Итан сунул голову в дверь ванной, где его мама нежилась в мыльной пене.

— Заходи, — сказала Шелби.

Он вошел, упорно глядя в пол. Конечно, пузырьки пены покрывали ее от шеи до кончиков пальцев, но все же… Она была его матерью… а слово «мать» плохо сочетается со словом «обнаженная».

— Не бойся, ничего непристойного ты не увидишь, — засмеялась Шелби.

Итан наконец решился поднять глаза.
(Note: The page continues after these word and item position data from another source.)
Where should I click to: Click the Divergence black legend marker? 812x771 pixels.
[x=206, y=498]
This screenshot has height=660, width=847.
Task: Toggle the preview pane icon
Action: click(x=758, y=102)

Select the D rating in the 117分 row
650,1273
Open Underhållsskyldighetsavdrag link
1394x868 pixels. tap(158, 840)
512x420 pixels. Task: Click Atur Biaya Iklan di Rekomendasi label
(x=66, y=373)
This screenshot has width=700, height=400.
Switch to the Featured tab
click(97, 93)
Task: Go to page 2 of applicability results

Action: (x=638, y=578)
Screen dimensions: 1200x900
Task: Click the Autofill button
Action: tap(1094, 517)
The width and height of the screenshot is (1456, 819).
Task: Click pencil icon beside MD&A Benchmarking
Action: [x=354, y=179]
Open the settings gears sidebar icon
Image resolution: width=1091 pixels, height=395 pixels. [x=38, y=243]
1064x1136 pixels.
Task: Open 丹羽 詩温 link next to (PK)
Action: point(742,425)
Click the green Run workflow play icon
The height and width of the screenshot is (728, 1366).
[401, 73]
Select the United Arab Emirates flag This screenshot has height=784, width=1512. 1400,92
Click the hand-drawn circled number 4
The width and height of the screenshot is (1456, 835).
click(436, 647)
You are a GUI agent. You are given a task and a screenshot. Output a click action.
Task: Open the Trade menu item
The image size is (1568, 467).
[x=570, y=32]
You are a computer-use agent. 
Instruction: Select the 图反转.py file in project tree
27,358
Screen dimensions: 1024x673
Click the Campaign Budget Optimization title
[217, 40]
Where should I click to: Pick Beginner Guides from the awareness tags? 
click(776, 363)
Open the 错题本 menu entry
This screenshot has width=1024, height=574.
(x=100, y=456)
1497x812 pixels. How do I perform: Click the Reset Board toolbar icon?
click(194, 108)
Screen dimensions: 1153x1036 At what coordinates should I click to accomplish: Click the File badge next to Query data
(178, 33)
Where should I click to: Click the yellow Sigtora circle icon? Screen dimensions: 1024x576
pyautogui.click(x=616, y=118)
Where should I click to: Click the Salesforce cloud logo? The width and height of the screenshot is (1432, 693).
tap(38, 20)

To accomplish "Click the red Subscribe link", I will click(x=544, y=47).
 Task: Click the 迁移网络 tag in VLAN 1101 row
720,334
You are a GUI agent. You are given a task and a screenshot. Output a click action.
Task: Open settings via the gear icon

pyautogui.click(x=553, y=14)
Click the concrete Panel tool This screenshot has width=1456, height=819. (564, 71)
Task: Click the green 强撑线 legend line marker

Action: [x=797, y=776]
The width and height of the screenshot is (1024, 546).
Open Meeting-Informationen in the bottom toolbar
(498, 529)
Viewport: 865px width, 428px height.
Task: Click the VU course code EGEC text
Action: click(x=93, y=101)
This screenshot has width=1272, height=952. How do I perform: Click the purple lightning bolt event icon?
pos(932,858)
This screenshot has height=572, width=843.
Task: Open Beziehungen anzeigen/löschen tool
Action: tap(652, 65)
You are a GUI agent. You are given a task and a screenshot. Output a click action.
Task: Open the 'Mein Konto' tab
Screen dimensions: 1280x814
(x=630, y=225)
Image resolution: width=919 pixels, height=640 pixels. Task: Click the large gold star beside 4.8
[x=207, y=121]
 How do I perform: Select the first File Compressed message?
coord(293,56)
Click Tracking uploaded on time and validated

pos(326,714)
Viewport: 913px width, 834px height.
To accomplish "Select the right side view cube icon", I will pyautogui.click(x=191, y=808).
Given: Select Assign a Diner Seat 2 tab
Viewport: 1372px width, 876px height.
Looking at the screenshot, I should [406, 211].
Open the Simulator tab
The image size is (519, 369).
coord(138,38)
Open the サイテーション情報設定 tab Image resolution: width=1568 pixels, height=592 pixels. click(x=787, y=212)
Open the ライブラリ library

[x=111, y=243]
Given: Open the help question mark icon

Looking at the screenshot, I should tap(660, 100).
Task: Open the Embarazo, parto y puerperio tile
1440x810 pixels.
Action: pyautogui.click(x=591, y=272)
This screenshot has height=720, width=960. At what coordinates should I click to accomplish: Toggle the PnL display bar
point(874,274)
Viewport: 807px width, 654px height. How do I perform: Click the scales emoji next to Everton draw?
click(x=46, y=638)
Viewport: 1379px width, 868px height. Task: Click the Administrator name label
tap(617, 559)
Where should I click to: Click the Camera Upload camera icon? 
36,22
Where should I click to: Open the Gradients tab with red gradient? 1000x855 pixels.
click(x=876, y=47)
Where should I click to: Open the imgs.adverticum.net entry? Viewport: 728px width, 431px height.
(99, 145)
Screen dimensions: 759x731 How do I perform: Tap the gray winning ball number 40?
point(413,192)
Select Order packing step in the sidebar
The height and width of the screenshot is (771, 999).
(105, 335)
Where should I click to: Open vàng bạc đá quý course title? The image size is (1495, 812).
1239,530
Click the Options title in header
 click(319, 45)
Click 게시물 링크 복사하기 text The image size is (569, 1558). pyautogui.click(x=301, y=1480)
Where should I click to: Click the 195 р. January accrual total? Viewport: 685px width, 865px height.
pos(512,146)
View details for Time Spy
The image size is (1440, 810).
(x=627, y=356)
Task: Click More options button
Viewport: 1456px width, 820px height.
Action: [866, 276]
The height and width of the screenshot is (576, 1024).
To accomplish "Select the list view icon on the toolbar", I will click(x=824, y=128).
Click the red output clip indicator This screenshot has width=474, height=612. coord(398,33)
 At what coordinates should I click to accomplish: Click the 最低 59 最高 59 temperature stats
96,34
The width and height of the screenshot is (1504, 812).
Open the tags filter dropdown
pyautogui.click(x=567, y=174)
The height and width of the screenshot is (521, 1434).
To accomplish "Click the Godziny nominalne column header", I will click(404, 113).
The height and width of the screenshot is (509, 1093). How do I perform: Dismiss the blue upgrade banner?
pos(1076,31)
Мама была права, он не видел ничего, кроме ее лица.

— Мне никак не открыть эту штуковину, — сообщил Итан, протягивая ей банку с арахисовой пастой.

— Только-то. — Шелби повернула крышку и отдала сыну банку, к которой пристало немного пены. — Ты чем сейчас занимаешься?

— Делаю «муравьев на бревне»[9]. Кино такое скучное, что можно смотреть только вприкуску с чем-нибудь вкусным.

Итану взяли в прокате какой-то дурацкий детский фильм. Мальчик, разумеется, предпочел бы «Крепкий орешек — 2» и надеялся уговорить мать посмотреть его по кабельному каналу.

Он бросил взгляд в окно, по которому стекали дождевые капли:

— Жалко, что мне нельзя выйти на улицу.

— Итан!

— Знаю, что не следует так говорить. Но все равно жалко, что мне нельзя выйти на улицу.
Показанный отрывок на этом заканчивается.